MicroRNA-520a-3p suppresses non-small-cell lung carcinoma by inhibition of High Mobility Group Box 1 (HMGB1).

Abstract

Currently, pathogenesis of non-small cell lung carcinoma (NSCLC) is still unknown and the treatment is far from ideal. Therefore, we investigated the effect of inhibiting microRNA-520a-3p in NSCLC cells. NCI-H157 cells were treated with microRNA-520a-3p analogs for 48 h, or microRNA-520a-3p analogs and its inhibitor, for a total of 48 h. Many tests were performed, including MTT, flow cytometry, wound healing assay and transwell assay.
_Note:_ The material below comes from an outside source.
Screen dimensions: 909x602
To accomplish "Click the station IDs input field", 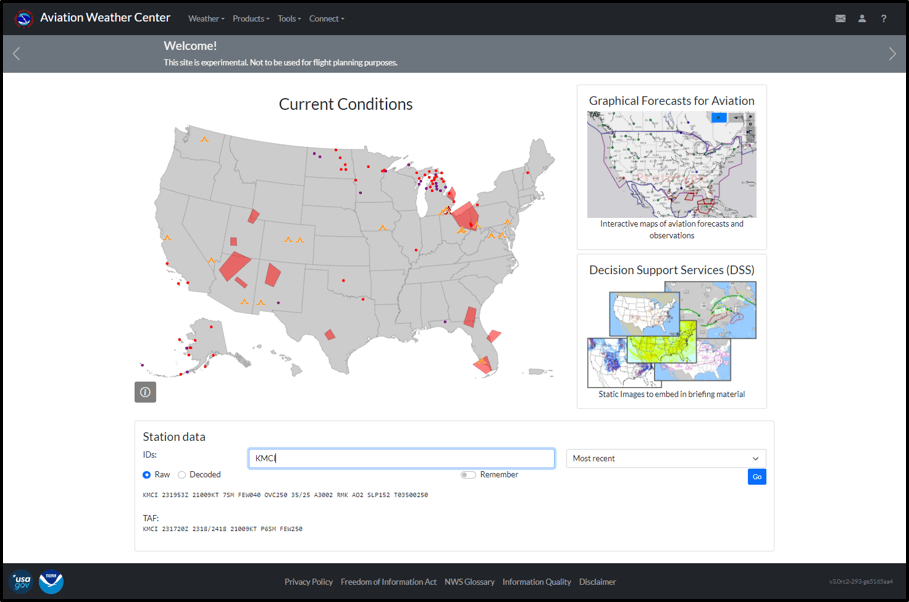I will point(400,458).
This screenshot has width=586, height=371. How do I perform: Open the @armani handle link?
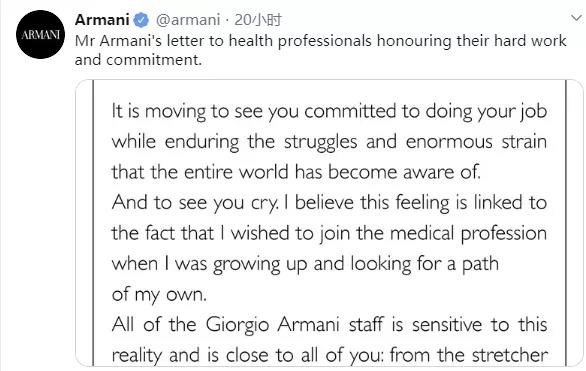tap(188, 20)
The tumor model was established, and HMGB1 mRNA was detected by RT-PCR. Protein levels of HMGB1, MMP-2, MMP-9, Bcl-2, Bax, and Caspase-3 were assessed by Western Blot. microRNA-520a-3p could significantly inhibit the proliferation, migration and invasion of NCI-H157 cells, inducing their apoptosis. microRNA-520a-3p inhibited tumor growth and decreased the mRNA and protein levels of HMGB1. Additionally, it decreased the Bcl-2/Bax ratio, MMP-2 and MMP-9 expression, and increased caspase-3 expression. microRNA-520a-3p exhibited an effective inhibition on NCI-H157 tumor growth likely by inhibiting HMGB1 expression.